Tematem E1000 zajmę się dogłębniej nieco później... Dodam tylko, że jedną z wielu cech odróżniających E1000 od ET22 było np. stanowisko maszynisty po stronie lewej.
Odkopałem trochę notatek i sięgnąłem do różnych źródeł. Poniżej kilka ciekawych treści.
Znaczącą rolę przy realizacji eksportu lokomotyw do Maroka odegrał jak zwykle w tamtych czasach KOLMEX, który jako Centrala Handlu Zagranicznego zajmował się zawieraniem kontraktów handlowych na dostawę polskiego taboru. Odbiorcy byli dość ograniczeni, bo w przypadku choćby lokomotyw elektrycznych istniała tylko możliwość eksportu pojazdów zasilanych napięciem 3000V. Jasnym więc było, że Kolmex może złożyć ofertę tylko na dostawę maszyn z rodziny 201E, które produkował Pafawag Wrocław. Co ciekawe, w wyniku obustronnych ustaleń wysłano do Maroka w celu odbycia próbnej eksploatacji lokomotywę ET22-096 z MD Ostrów Wlkp. Maszyna ta była oddelegowana z DOKP Poznań w okresie 04.02.1974 - 02.05.1975. Z założenia pojazdy dla kolei ONCF oznaczone typem 201Eg miały pracować głównie przy pociągach towarowych z rejonu kopalń fosforytów do Casablanki. Linia ta charakteryzowała się długim spadkiem, co ułatwiało prowadzenie ciężkich składów, jednakże pojawiły się problemy z techniką hamowania. Wykazały to próby z ET22-096, gdzie przy hamowaniu na spadku doszło do poluzowania się obręczy. To skłoniło stronę marokańską do zażądania zastosowania w lokomotywach 201Eg kół monoblokowych, co z biegiem czasu nie do końca załatwiło sprawę. Pojawiały się pęknięcia, a koszty gwarancyjne znacznie wzrosty po stronie dostawcy.

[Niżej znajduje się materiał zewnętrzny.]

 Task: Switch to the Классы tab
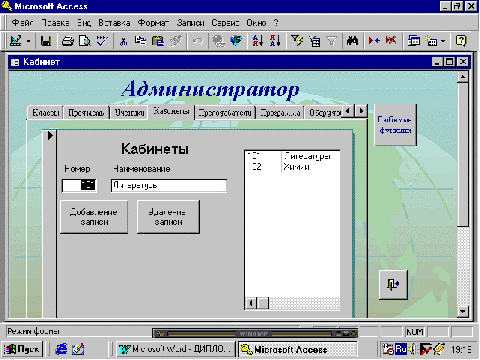tap(45, 113)
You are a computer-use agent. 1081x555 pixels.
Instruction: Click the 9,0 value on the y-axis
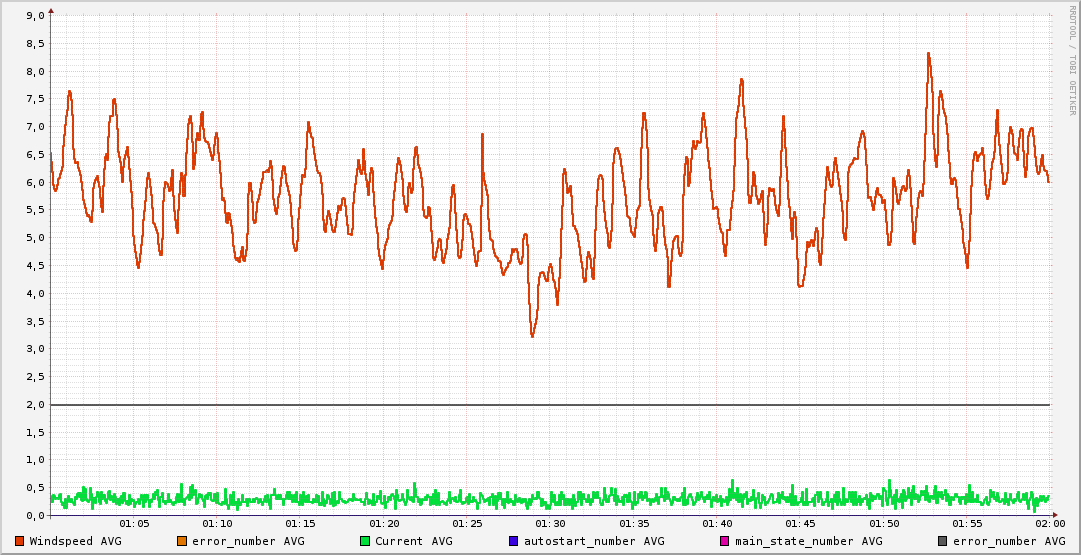click(34, 16)
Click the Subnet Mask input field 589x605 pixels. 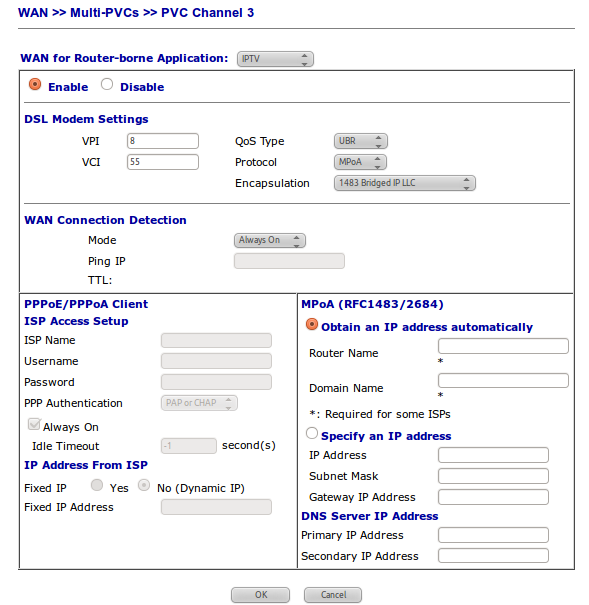point(493,476)
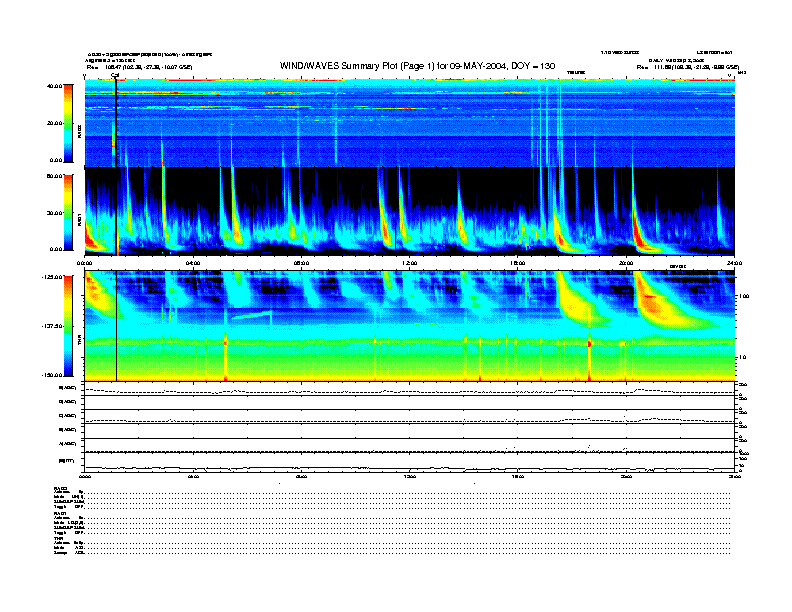Click the TNR panel color scale bar
Image resolution: width=792 pixels, height=612 pixels.
[x=66, y=325]

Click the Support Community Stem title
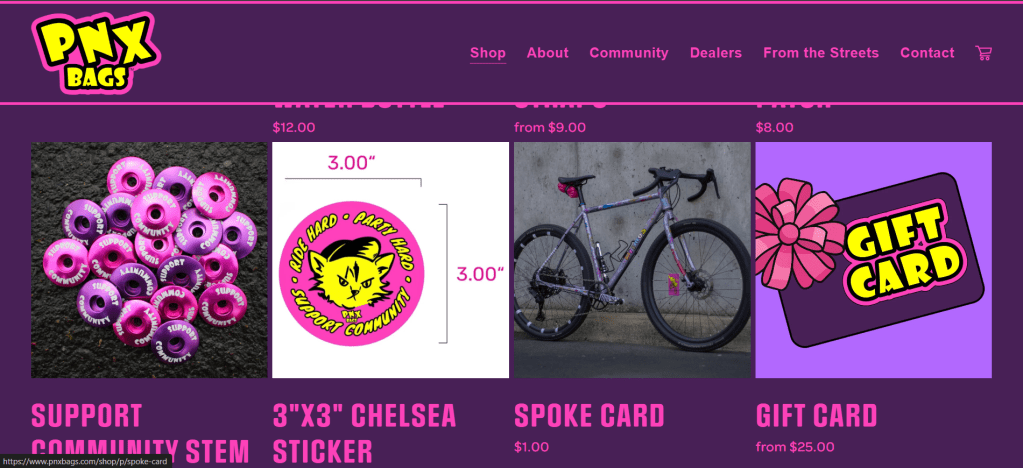click(x=140, y=433)
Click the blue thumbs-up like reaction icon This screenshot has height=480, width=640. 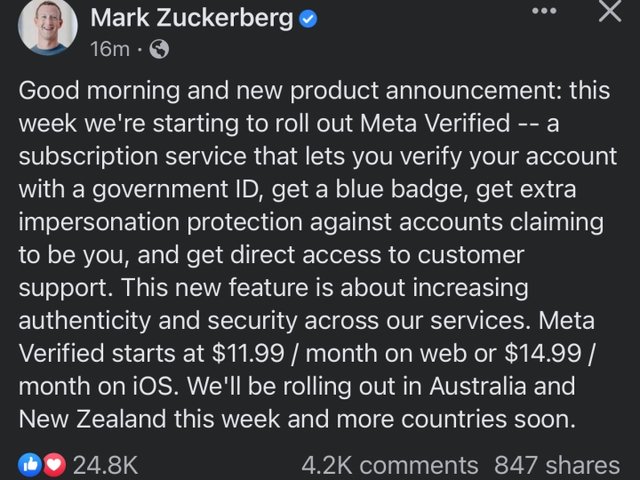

Tutaj od razu należy zaznaczyć, że dużym minusem w ofercie Kolmex'u był brak hamulca elektrodynamicznego w lokomotywach 201Eg. Tutaj okazało się jednak, że strona polska "przekonała odbiorcę" do zakupu pojazdów bez hamulca ED, przy czym musiała zastosować koła monoblokowe.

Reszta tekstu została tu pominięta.